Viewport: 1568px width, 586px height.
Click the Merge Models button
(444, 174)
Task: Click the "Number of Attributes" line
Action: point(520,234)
----------
About this exercise — Every entry must be retyped in full, exactly as given.

Solution to the problem —
Viewport: 1568px width, 586px height.
Click the Merge Models button
(444, 174)
Task: Click the "Number of Attributes" line
Action: point(520,234)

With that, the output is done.